* start EXTRACT TO READ *
Practice Group Associate

[email protected]



Juan focuses his practice on US immigration and nationality law, with an emphasis on business immigration. He counsels employers, entrepreneurs, and business professionals in the information technology, life sciences, and financial services sectors, including Fintech and private equity, and a variety of other industries.

Throughout law school, Juan worked as an immigration legal assistant at Mintz. Here, he gained extensive experience helping clients navigate and challenge the bureaucratic procedures of the US Department of Homeland Security (DHS), Department of State (DOS), and Department of Labor (DOL), aiming to keep top-notch international talent in the United States. Juan has helped secure temporary work visas in a range of nonimmigrant classifications, including E, H, I, J, L, O, P, and TN. In addition, he has experience with the employment-based green card process, including the permanent labor certification (PERM) process; National Interest Waiver requests (NIW); immigrant petitions for multinational managers and executives, as well as individuals of extraordinary ability (EB-1); and the Adjustment of Status process. He has also prepared replies to complex requests for evidence, including those arising from M&A activity and corporate reorganizations.
* end EXTRACT TO READ *
Can you copy the attorney profile above word for word, from start to finish? The material after this point comes from a different source.
* start DATASET ROWS *
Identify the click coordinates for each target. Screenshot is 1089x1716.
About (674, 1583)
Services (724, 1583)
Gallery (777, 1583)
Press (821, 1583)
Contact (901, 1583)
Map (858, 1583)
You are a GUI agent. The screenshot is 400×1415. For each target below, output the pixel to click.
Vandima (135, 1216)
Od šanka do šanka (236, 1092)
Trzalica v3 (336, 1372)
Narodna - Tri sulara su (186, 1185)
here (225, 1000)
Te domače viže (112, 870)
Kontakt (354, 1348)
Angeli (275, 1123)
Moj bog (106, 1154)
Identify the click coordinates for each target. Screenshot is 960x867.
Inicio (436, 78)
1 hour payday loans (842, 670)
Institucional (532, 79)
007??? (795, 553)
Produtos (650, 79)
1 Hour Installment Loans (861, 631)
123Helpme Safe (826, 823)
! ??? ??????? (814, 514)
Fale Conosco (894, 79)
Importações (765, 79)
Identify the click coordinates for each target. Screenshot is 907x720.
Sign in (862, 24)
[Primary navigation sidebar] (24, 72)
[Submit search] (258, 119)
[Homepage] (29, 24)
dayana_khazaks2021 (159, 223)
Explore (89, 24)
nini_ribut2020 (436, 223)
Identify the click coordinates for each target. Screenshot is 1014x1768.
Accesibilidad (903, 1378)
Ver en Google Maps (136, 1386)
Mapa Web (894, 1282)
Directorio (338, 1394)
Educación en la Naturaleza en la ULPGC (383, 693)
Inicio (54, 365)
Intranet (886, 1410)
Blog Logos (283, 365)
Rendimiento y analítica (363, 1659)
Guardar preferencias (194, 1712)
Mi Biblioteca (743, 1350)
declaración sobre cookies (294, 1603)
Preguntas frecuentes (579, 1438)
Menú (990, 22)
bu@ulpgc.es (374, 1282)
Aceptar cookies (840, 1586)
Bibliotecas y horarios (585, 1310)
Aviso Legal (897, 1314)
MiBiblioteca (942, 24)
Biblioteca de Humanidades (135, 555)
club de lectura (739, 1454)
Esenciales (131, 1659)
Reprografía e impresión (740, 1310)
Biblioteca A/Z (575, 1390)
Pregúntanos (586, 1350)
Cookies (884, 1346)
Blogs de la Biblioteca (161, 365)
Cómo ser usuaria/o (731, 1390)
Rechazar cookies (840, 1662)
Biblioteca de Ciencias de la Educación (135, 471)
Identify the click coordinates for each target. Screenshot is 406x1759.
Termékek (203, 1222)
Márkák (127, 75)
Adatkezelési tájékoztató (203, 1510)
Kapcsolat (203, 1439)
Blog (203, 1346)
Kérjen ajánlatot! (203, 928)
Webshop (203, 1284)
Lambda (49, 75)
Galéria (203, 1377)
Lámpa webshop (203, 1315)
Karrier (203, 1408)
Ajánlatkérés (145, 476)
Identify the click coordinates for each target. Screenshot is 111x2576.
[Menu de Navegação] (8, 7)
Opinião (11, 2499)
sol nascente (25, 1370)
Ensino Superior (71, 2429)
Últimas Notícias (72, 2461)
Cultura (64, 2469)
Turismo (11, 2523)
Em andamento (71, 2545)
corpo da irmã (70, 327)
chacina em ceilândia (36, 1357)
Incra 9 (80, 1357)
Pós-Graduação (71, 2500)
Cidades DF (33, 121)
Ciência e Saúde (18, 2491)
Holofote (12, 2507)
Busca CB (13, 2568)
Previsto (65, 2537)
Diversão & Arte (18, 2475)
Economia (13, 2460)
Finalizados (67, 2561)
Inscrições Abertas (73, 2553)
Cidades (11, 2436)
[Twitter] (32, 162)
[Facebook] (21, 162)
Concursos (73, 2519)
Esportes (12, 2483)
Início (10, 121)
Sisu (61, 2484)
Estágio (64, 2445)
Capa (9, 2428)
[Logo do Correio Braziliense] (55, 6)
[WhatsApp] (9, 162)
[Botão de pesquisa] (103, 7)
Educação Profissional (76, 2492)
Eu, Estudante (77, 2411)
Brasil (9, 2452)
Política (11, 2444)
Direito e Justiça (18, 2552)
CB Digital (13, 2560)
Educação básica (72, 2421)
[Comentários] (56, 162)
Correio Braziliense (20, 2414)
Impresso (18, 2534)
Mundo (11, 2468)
* end DATASET ROWS *
▸ **WRITTEN SOLUTION**
Practice Group Associate

[email protected]



Juan focuses his practice on US immigration and nationality law, with an emphasis on business immigration. He counsels employers, entrepreneurs, and business professionals in the information technology, life sciences, and financial services sectors, including Fintech and private equity, and a variety of other industries.

Throughout law school, Juan worked as an immigration legal assistant at Mintz. Here, he gained extensive experience helping clients navigate and challenge the bureaucratic procedures of the US Department of Homeland Security (DHS), Department of State (DOS), and Department of Labor (DOL), aiming to keep top-notch international talent in the United States. Juan has helped secure temporary work visas in a range of nonimmigrant classifications, including E, H, I, J, L, O, P, and TN. In addition, he has experience with the employment-based green card process, including the permanent labor certification (PERM) process; National Interest Waiver requests (NIW); immigrant petitions for multinational managers and executives, as well as individuals of extraordinary ability (EB-1); and the Adjustment of Status process. He has also prepared replies to complex requests for evidence, including those arising from M&A activity and corporate reorganizations.